Tres monjes en un templo hablaron de los espíritus extraños que rondaban la isla.
El primero dijo que iba a dejar los tributos al barco cuando una niña con las manos azules lo detuvo en el camino. Le pidió dinero, mas como esas piezas de oro no le pertenecían a él sino a la siempre correcta madre de la justicia Sahidra se las negó. Al poco rato una luz como una estrella bajó del cielo. Con su angelical voz le pidió su escudo de la orden por su pecado. Como él no accedió el espíritu invocó de la tierra a un hombre que de sus ojos salía un brillo verde. El Monje se asustó y accedió a las demandas de la entidad divina.
El segundo habló de que él y sus aprendices atropellaron con el carruaje real a un niño sin darse cuenta. Ellos debían llegar a toda costa al monasterio de Sahidra. Antes de irse una niña con las manos brillantes apareció frente a ellos. Creyeron ver a Sahidra con su cabello rojo, pero con una apariencia más inocente. Los llamó hipócritas y dijo que lanzaría toda su furia. La pequeña diosa tocó el suelo y el suelo se hundió. Para pagar su error, les ordenó tapar a la víctima con una de sus túnicas. Así lo hicieron. Cuando se voltearon tanto diosa como niño desaparecieron.
El Monje mayor dijo que él defendió a dos niños de un demonio con forma de hombre. Uno de ellos estaba herido. Sus manos eran azules por la maldición. El usó la bendición de Sahidra para desterrarlo a las tinieblas y la tierra se lo tragó.

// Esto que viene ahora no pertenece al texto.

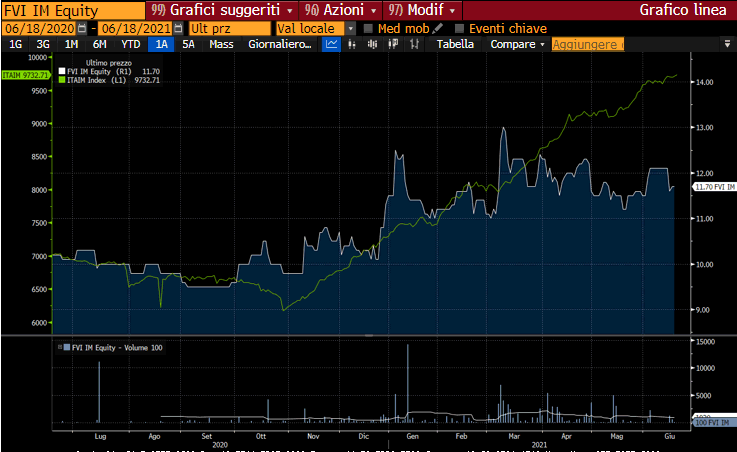Select the YTD time range
Image resolution: width=737 pixels, height=452 pixels.
pyautogui.click(x=131, y=45)
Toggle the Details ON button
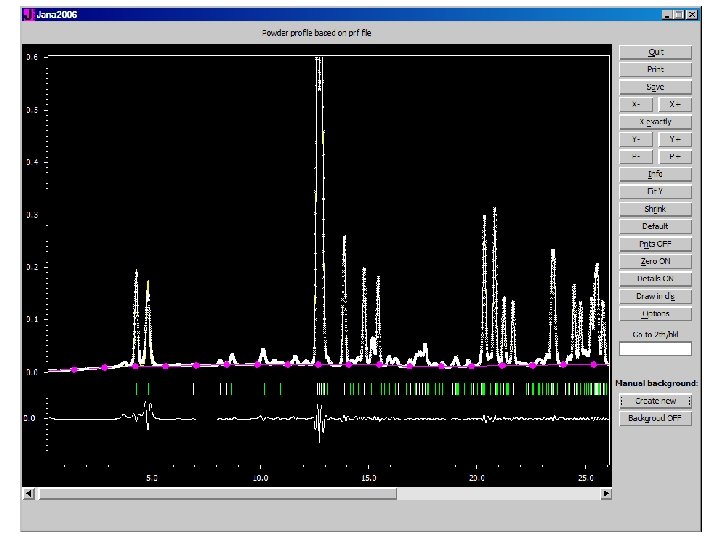 (655, 279)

Al lado de ellos los hermanos Fergolak y Gorlick escucharon con atención las tres historias.
—Con todo respeto su excelencia Monje mayor y sus señorías, ninguna de esas entidades es real. Ustedes están hablando de los conocidos «tres bandidos de la calle» —. Aclaró Gorlick—. A mí y a mi hermano nos hicieron quedar como un par de ladrones ante todo un pueblo.
Así fue como iniciaron los rumores de un grupo que según unos salió de las tinieblas, otros del cielo como expulsados y la mayoría de la imaginación. Saigona escuchó esas historias. «Interesante».